- **Text**:
*** Block opens ***

Openness and collaboration in astrobiology education

Grand, Ann; Davies, Sarah-Jane; Pearson, Victoria; Holliman, Richard and Olsson-Francis, Karen (2020). Openness and collaboration in astrobiology education. In: Europlanet Science Congress 2020, 21 Sep - 9 Oct 2020, Virtual.

Abstract

Evidence from public engagement activities shows that young people are fascinated by the possibility of life existing beyond the Earth, and that teachers draw on the latest evidence and thinking in their teaching to illuminate existing curriculum topics, open up research and support young people’s aspirations for their future. The sheer breadth of academic disciplines involved in astrobiology (geology, physics, chemistry, biology, ethics, history, philosophy, law and more) can support cross-curricular activities, allowing young people to exercise their curiosity and critically address big questions: ‘are we alone in the Universe? who owns space? what if life from Earth contaminates another body, or vice versa? how do we balance the risks and benefits of research in different areas?

AstrobiologyOU, as an inter-disciplinary research community, seeks to address the scientific, governance, educational and ethical aspects of astrobiology. Evidence and practice from work to tackle complex problems in other areas, such as in environmental science and human health and well-being, has demonstrated the importance and value of engaging and collaborating with publics, stakeholders and end-users, especially those with first-hand experience of the issues. Moreover, public funders and institutions increasingly require tangible evidence of integrated working with communities. As members of the Open University, these values are embodied in our Senate-approved concept of ‘engaged research’, which encompasses the different ways that researchers meaningfully interact with stakeholders, user communities, members of the public and other communities, facilitating engagement over any or all stages of a research process, from issue formulation, through production or co-creation of new knowledge, to knowledge evaluation and dissemination.

*** Block closes ***

- **Data extracted from a collection**:
*** Block opens ***

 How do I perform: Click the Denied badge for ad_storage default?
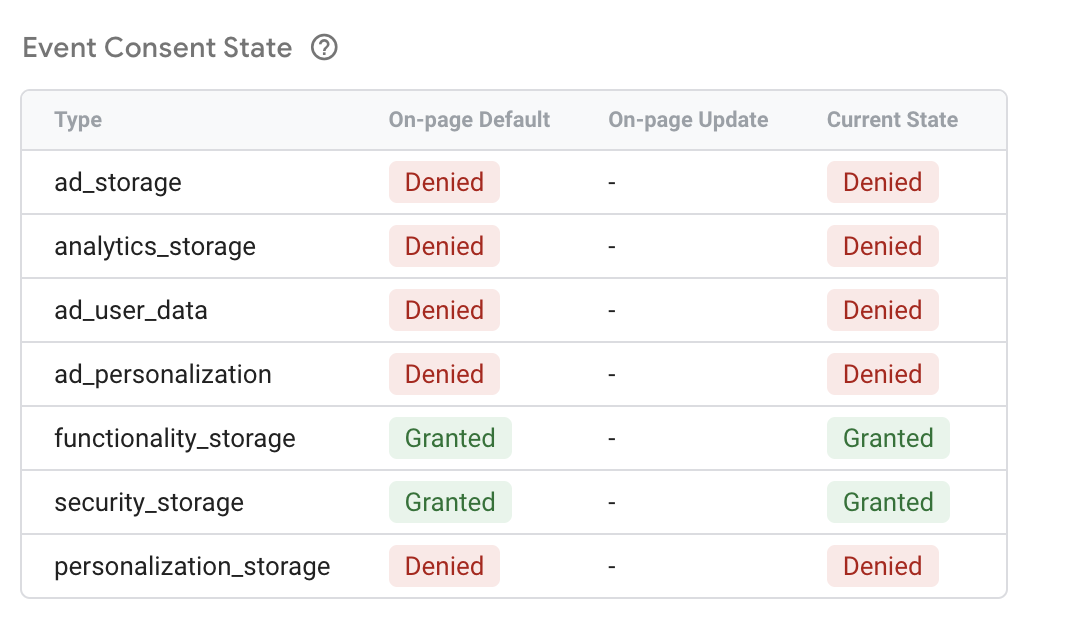[444, 182]
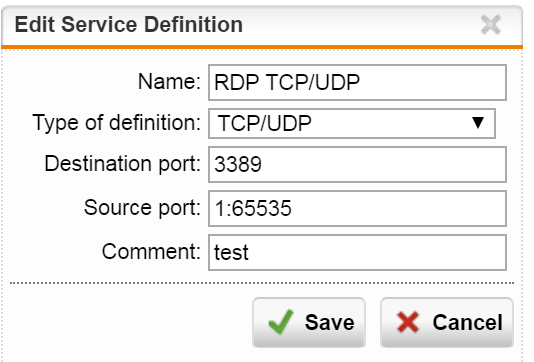This screenshot has height=362, width=534.
Task: Place cursor in the Comment field
Action: [x=357, y=252]
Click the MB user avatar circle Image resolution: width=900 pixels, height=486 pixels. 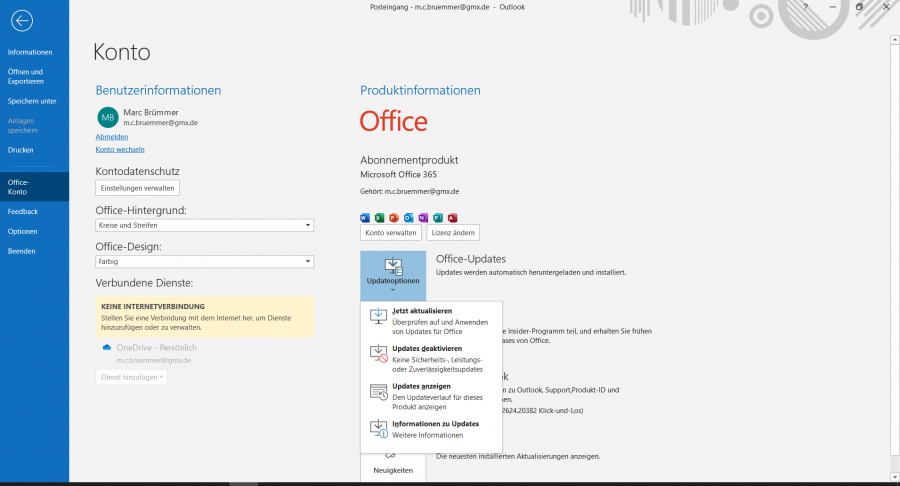pyautogui.click(x=107, y=117)
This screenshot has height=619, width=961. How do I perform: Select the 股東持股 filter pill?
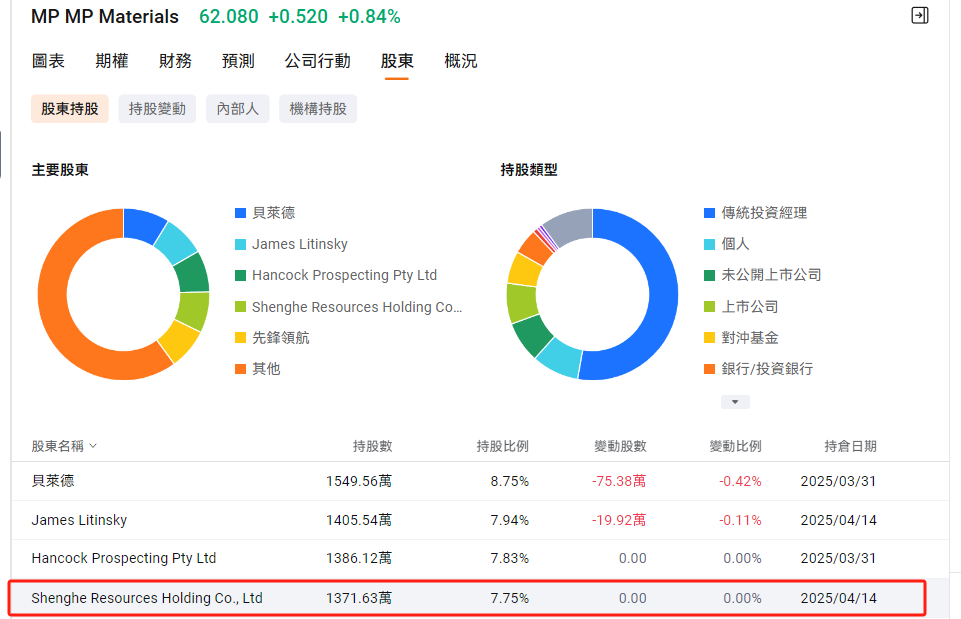click(69, 109)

*** Block closes ***

- **Task requirements**:
**1.** Translate this sentence from the astrobiology education abstract into Spanish: "AstrobiologyOU, as an inter-disciplinary research community, seeks to address the scientific, governance, educational and ethical aspects of astrobiology."
**2.** Summarize the astrobiology education abstract in two sentences.
**3.** Extend the astrobiology education abstract, picking up after its final sentence.
The entries were taken from a separate source.

- **Results of the tasks**:
**1.** AstrobiologyOU, como comunidad de investigación interdisciplinaria, busca abordar los aspectos científicos, de gobernanza, educativos y éticos de la astrobiología.

**2.** Evidence from public engagement shows that young people are fascinated by the possibility of life beyond Earth, and the breadth of disciplines involved in astrobiology can support cross-curricular activities that let them address big questions. AstrobiologyOU, an inter-disciplinary research community whose members belong to the Open University, seeks to address the scientific, governance, educational and ethical aspects of astrobiology, and its values are embodied in the university's concept of "engaged research," in which researchers interact with stakeholders and publics across the stages of a research process.

**3.**
This presentation will focus on our first steps in developing the philosophy and practice of open and engaged research, beginning with building engagement between researchers and teachers, and leading on to co-working to co-design resources for astrobiology-related continuing professional development and educational resources. We argue that not only do open collaboration and co-creation produce better resources that are more closely aligned to teachers’ aspirations, the demands of the curriculum and students’ needs, but that these methods are scalable, transferable and adaptable to changing circumstances; evaluation of these first steps will enable us to test this concept.

In recent months universities, institutions, schools and families have witnessed a rapid online pivot in education wrought by the effects of the Covid-19 pandemic. For many, this has demonstrated, as never before, that the opportunities and locations of education are becoming wider and more flexible. The Open University has more than fifty years’ experience of distance learning, enabling students around the world, from all kinds of backgrounds and with all kinds of aspirations, to access higher education. Through its OpenLearn platform, it offers free access to course material and other education resources and through ORO (the university publications repository) and the CORE platform open access to millions of research outputs. Nevertheless, despite this considerable commitment openness, the OU has limited activity in co-production with teachers, a gap we hope to fill.